Coincidence? I don't think so.
Note: I will ask other USMB members to post the links here to the "Reconciliation Villages" in Africa where they have successfully overcome the wounds of genocide to restore the integrity of their communities.
In some ways, they have come farther than people in the US who cannot forgive and overcome crimes and corruption here. So it is relative. You can say the genocide is more physically violent and militant there, than the "invisible" corporate and political genocide and oppression going on in America. But if we take the best solutions coming out of Africa and the U.S. maybe we can help each other and more countries that way. Every group has its strengths and weaknesses. From the viewpoint of other countries, the US may look the most messed up with all the freedoms we have, and yet we can't stop drunk driving, school shootings, or mental health problems with all the medical institutions and resources we have. We might look crazy to people in other countries who manage to do more with less.
Well that's part of the deal. Freedom, by it's very nature, means people may choose to use that freedom to do things we don't like.
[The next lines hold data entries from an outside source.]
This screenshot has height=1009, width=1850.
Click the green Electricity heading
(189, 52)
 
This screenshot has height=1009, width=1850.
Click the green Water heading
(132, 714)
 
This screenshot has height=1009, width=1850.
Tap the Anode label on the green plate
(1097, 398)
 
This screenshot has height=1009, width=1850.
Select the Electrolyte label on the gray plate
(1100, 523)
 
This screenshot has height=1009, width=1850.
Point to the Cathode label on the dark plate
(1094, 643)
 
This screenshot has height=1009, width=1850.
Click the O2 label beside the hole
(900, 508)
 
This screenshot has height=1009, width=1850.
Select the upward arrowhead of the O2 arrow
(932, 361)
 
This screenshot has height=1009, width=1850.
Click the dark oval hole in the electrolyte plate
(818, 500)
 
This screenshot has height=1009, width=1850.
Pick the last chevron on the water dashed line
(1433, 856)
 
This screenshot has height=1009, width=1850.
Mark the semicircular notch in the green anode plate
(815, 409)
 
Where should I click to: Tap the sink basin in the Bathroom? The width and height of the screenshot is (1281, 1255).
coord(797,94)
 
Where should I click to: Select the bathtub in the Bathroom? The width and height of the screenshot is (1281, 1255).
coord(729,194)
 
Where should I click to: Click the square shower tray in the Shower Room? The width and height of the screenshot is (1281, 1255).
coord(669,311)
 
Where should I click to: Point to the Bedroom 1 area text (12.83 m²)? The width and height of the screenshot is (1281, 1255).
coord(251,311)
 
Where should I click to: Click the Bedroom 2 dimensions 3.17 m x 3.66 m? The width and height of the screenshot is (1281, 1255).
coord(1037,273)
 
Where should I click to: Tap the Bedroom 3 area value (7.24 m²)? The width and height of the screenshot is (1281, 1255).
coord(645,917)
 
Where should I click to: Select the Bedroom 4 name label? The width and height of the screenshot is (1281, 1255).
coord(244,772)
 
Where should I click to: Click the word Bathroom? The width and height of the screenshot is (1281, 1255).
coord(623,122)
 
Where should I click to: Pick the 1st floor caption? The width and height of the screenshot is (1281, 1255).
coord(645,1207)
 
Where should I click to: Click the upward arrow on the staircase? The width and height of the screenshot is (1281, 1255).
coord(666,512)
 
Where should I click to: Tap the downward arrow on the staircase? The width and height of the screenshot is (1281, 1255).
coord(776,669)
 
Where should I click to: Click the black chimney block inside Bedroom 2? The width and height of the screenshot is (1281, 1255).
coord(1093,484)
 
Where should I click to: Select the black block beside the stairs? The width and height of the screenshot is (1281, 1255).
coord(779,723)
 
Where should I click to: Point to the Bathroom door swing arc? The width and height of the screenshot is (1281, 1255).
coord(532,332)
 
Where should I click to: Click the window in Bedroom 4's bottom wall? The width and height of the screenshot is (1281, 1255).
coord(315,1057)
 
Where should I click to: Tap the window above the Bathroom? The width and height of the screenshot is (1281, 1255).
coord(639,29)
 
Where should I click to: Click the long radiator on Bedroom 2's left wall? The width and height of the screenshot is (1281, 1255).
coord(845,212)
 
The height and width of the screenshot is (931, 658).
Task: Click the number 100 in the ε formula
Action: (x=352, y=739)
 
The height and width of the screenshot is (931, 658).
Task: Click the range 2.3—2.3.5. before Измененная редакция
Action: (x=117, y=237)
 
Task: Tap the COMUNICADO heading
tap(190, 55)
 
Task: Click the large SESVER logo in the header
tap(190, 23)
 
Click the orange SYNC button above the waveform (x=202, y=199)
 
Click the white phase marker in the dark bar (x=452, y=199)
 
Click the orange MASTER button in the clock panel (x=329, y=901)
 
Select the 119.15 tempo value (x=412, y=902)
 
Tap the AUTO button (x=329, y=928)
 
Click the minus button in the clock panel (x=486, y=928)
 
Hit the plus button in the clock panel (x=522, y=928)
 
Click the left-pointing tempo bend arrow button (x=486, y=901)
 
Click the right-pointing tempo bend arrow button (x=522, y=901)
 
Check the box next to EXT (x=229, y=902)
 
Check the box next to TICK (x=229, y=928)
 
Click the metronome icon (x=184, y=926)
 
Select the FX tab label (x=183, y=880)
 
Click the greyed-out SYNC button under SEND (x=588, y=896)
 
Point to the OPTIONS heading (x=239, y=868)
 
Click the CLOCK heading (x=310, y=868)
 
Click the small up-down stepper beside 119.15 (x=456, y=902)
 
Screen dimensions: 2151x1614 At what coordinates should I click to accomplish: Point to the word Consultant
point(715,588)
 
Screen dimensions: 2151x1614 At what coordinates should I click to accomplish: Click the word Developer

The only way to make absolutely sure we don't have any of these issues, is to openly embrace big brother, and institute Orwellian system of mass government control.
The only alternative to Orwellian Big Brother, is to have ridged enforcement of the existing laws. You can either have Big Brother, with cameras everywhere. Or you can have ridged enforcement. Singapore is in the very middle of some of the biggest drug trafficking lanes in the world, and yet if you look at drug crime statistics in Singapore, they have about... last i look 5 a year? 10 a year? How do that do that? They don't have big brother, with cameras in every house.
The way they do that, is by rigidly enforcing the law. They simply put criminals to death. You kill someone? You die. You deal drugs? You die. We used to have that in America, and shockingly crime was a fraction of what it is today. That's because we don't have that anymore. We give criminals, free education and career training, at tax payer expense.... and then you wonder why we can't stop drunk drivers?
With Mandela's trust commissions in South Africa, they have a better working system than we do for ending political violence after it happens.
Well Mandela is the perfect example of what I was talking about. He got out of prison and made no attempt to demand reparations, or anything.
When people boast that America is better than the poor places in Asia and Africa,
I bring up the mental illness and dependence on meds we have that other countries 'are too poor to have'
That's unavoidable too. Again, you can't prevent people from using the freedom our system gives them, to make choices that are not good for them. I think jumping out of an airplane is dumb. But people do it, and some die in the process. But when you have freedom, it means some people are going to choose to go out with an unintentional splat.